Tuesday, 19 January 2010

Exchange 2007 Public Folder Mail Routing

We had a report recently that mail from outside the Exchange organisation destined for Public Folders was being returned in the form of an NDR, but all other mail was flowing fine.

To explain the problem, here’s a little background about the Exchange 2007 topology. We have two HUB servers that handle mail heading inbound and outbound of the organisation. Beneath that we have a lots of exchange deployments at physical sites with varying local configurations. To complicate things we have firewalls sat in front of these other deployments with some more strict than others. As we add more exchange deployments it can be a considerable task getting these firewalls adjusted to allow the new hub transport servers to communicate with the old, usually leading local administrators to notice queues forming on their sites.

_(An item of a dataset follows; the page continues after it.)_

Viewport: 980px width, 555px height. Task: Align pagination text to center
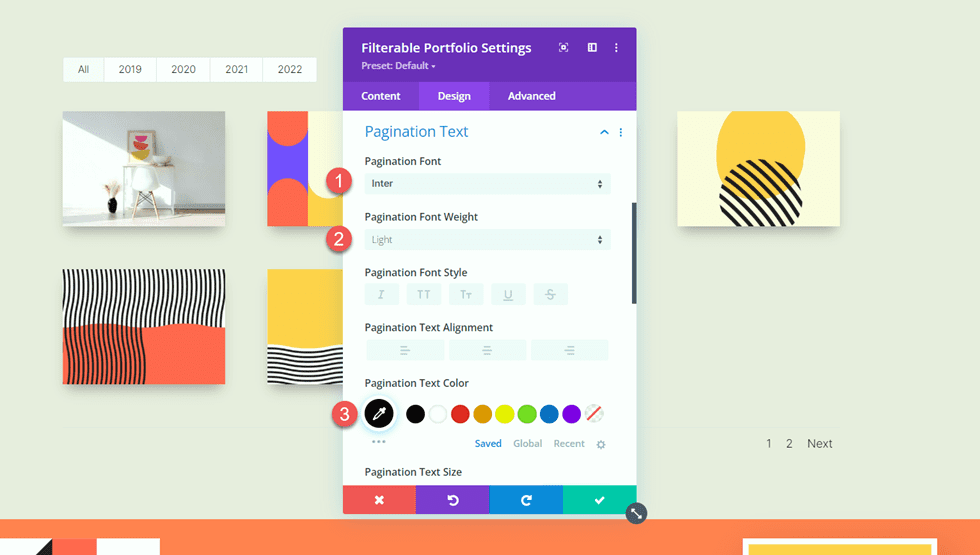click(x=487, y=350)
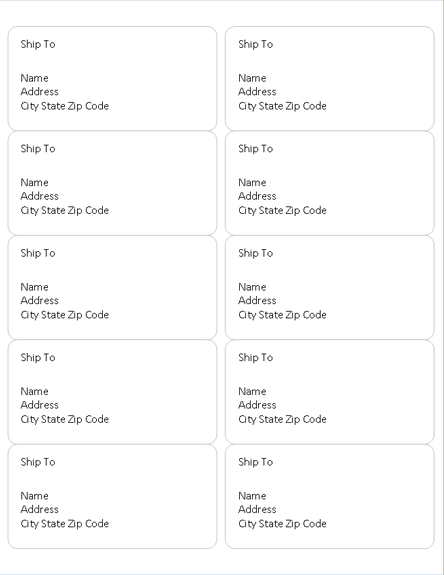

I had all the information I needed to track the messages, so started by tracking the message at our two hub transports handling mail into and out of the system. The Public Folder that the message was being delivered to, only had one replica. I discovered that the message was being sent to what seemed to be a completely random hub server, not to the site where the replica existed. The messages were queuing there as the complaining administrators hadn’t opened their firewalls as requested. Fine I thought, get them to open the firewalls properly, but I wanted to figure out why the message was being sent to this strange server in the first place.

The answer lay in the following Microsoft TechNet Article - http://technet.microsoft.com/en-us/library/bb232041(EXCHG.80).aspx

The article explains how messages are routed for public folders. The start of our problems were because that our two Hub Servers that were receiving mail from the internet didn’t have a copy of the Public Folder Hierarchy to know where to route the message, in this instance it will look at the values of msExchOwningPFTreeBL a property of CN=Public Folders,CN=Folder Hierarchies,CN=First Administrative Group,CN=Administrative Groups,CN=Cymru,CN=Microsoft Exchange,CN=Services,CN=Configuration,DC=cymru,DC=nhs,DC=uk . All of the public folder stores should be listed in that property and the Exchange 2007 SP1 or SP2 categoriser filters them out in the following way…

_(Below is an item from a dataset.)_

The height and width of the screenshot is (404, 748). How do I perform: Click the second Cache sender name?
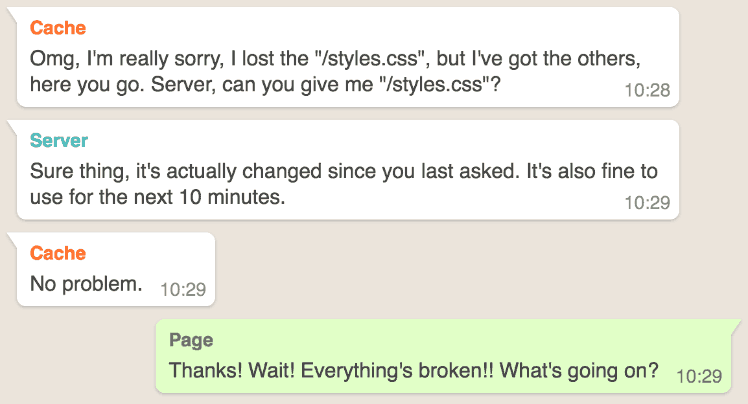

1. Ranking by the age of the public folder database   By default, public folder databases that have an age threshold of less than two days are not considered unless the age of all public folder databases is less than the threshold or the age is unknown.

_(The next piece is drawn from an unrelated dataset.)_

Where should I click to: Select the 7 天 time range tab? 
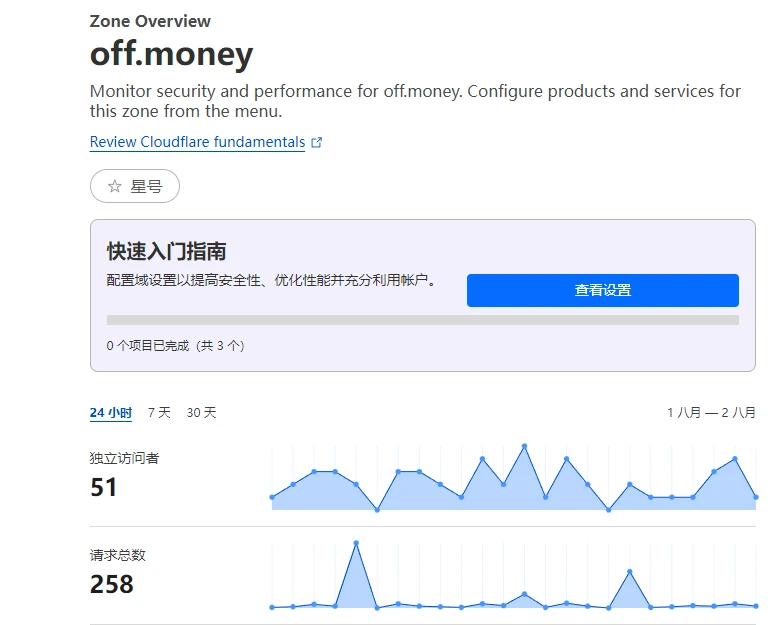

2. Proximity   The local server is preferred. If the local server does not contain a replica of the public folder database, a server in the same Active Directory site is preferred. If the local Active Directory site does not contain a replica of the public folder database, a server in a remote Active Directory site or routing group is selected as the preferred destination.

3. Cost   If more than one remote Active Directory site or routing group contains a replica of the public folder database, the server in the Active Directory site or routing group that has the least cost routing path from the local Active Directory site is selected as the preferred destination.

In the long term, I’d want the messages routed directly from our two entry point Hub Servers, but in the short term point 1 stopped us from just creating a Public Folder Database to store only the Hierarchy for routing purposes, two days might have been a problem. I created the databases anyway.

Our AD site layout is fairly simple , its a snowflake design where all of the AD sites with connections to our central site had all the same costs. The quick way to resolve this was to drop the cost of a site where you wanted these messages to be routed via, this solved the problem short term until the mandatory two days expired until the newly created PF Databases could route the messages itself.

OR the local admin could have opened the firewalls properly, but that would have been too easy. :-)

Friday, 4 December 2009

Upgrading Exchange 2007 Clusters to SP2 – Workaround

I posted last month about a problem delegating installs of Exchange 2007 SP2. Delegated Admins will receive an error message stating the following…

You must be a member of the 'Exchange Organization Administrators' or 'Enterprise Administrators' group to continue.

Have been looking into the issue and have had a case open with Microsoft. Turns out that you only get this issue on a fully patched server. If you try upgrading or installing as a delegated admin on a fresh install of either server 2008 or 2003 you don’t see the problem either with Exchange SP1 or SP2. I haven’t had time to identify exactly what patch causes this yet, if I’ll bother at all.

If you have patched your server though, MS came up with this workaround.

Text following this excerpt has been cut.